Commercial dog food can be supplemented with fresh food, which is a healthier way to go. Remember to read the labels on the packaging before making your purchase. Meat, not animal by-products, should be the first two ingredients. Avoid foods with soy beans and excessive amounts of corn. Brown rice, barley, oats or millet are better. Sweet potatoes, pumpkins, green vegetables, blueberries and cranberries are full of nutrients and are a better source for fiber and carbohydrates.
Avoid foods containing the chemical preservatives, BHA, BHT, ethoxyquin or propyl gallate. Instead choose foods preserved with tocopherol (Vitamin E) and ascorbic acid (Vitamin C), garlic and rosemary.

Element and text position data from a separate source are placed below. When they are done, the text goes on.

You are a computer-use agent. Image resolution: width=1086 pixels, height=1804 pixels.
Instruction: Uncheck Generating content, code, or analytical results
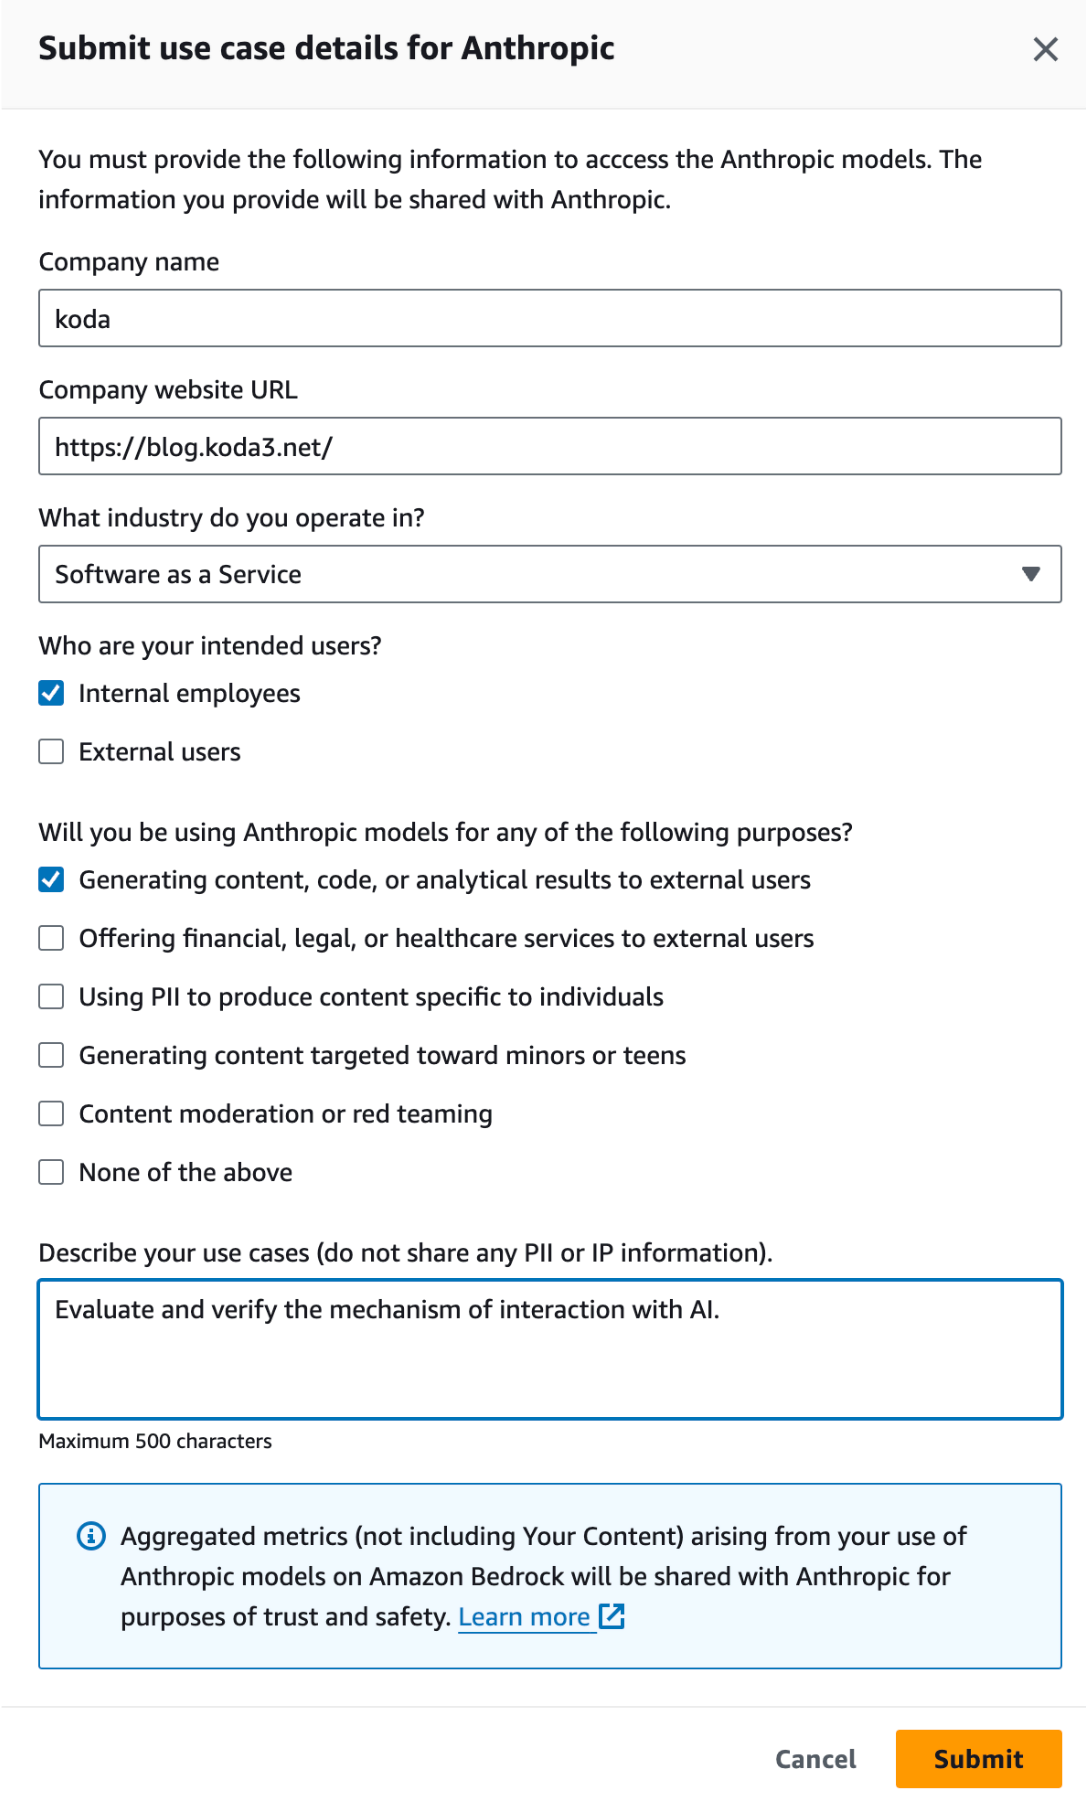(50, 880)
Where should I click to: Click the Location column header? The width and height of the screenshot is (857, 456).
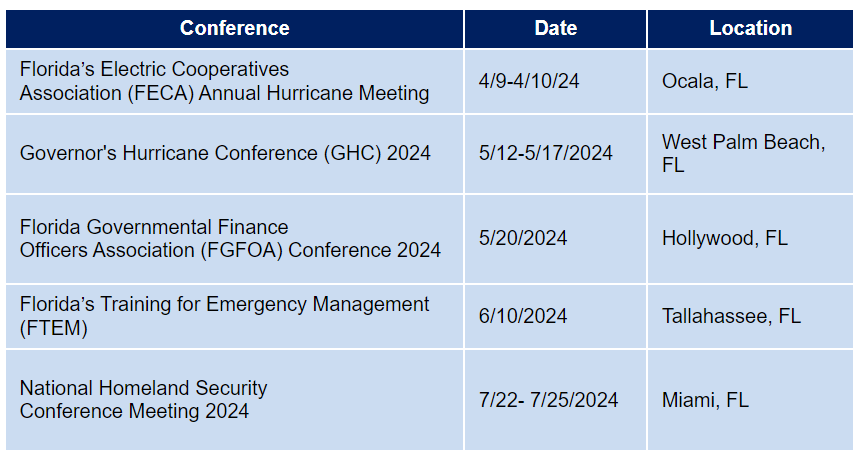pyautogui.click(x=750, y=28)
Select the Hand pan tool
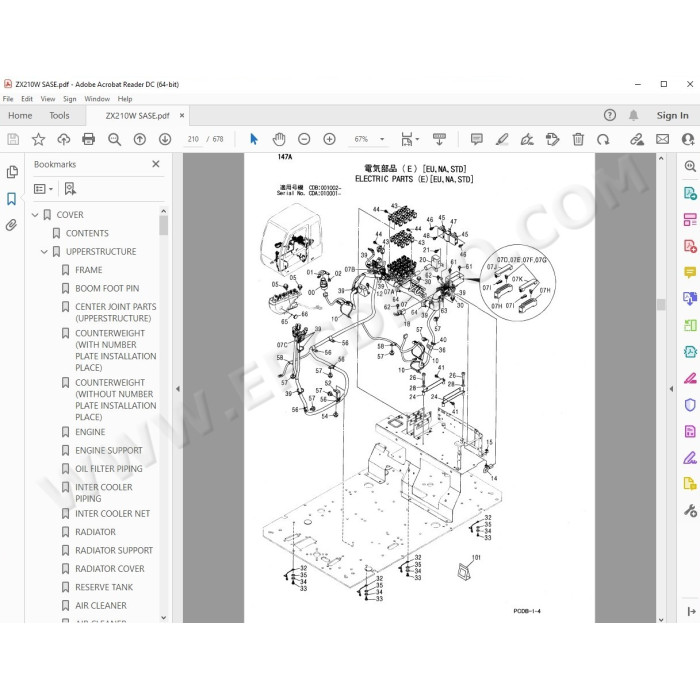The image size is (700, 700). (x=279, y=139)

Usually, but not always, your premium brand dog foods are the best, just be sure to read the ingredient labels, not the packaging ads. Holistic pet foods are usually the way to go with ingredients that are 100% natural, but again read the labels.
A Note on Preservatives in Dog Food
Preservatives in dog food are a necessity for a long shelf life. If the product you are buying says “no preservatives added” this only means that the dog food manufacturing plant did not add “any more”. Preservatives are added to the food in the rendering plants before it gets to the manufacturers.
Once the manufacturer gets it from the rendering plants they then have choices on how to preserve the fat in the food to prevent it from becoming rancid.
They can use the chemicals BHA, BHT, ethoxyquin or propyl gallate. If a fat is preserved with these chemicals, it will have a long shelf life and be little affected by heat and light, however they can have lasting damaging effects on your dog. If you see these ingredients, especially ethoxyquin, listed on your packaged food, move on to a healthier brand.
The manufacturer also has the choice to use natural preservatives, such as ascorbic acid, otherwise known as Vitamin C and tocopherol, which is Vitamin E. The down side is a shorter shelf life, no more than six months. Oils of rosemary and clove are also natural alternatives to preserving the fats in their products.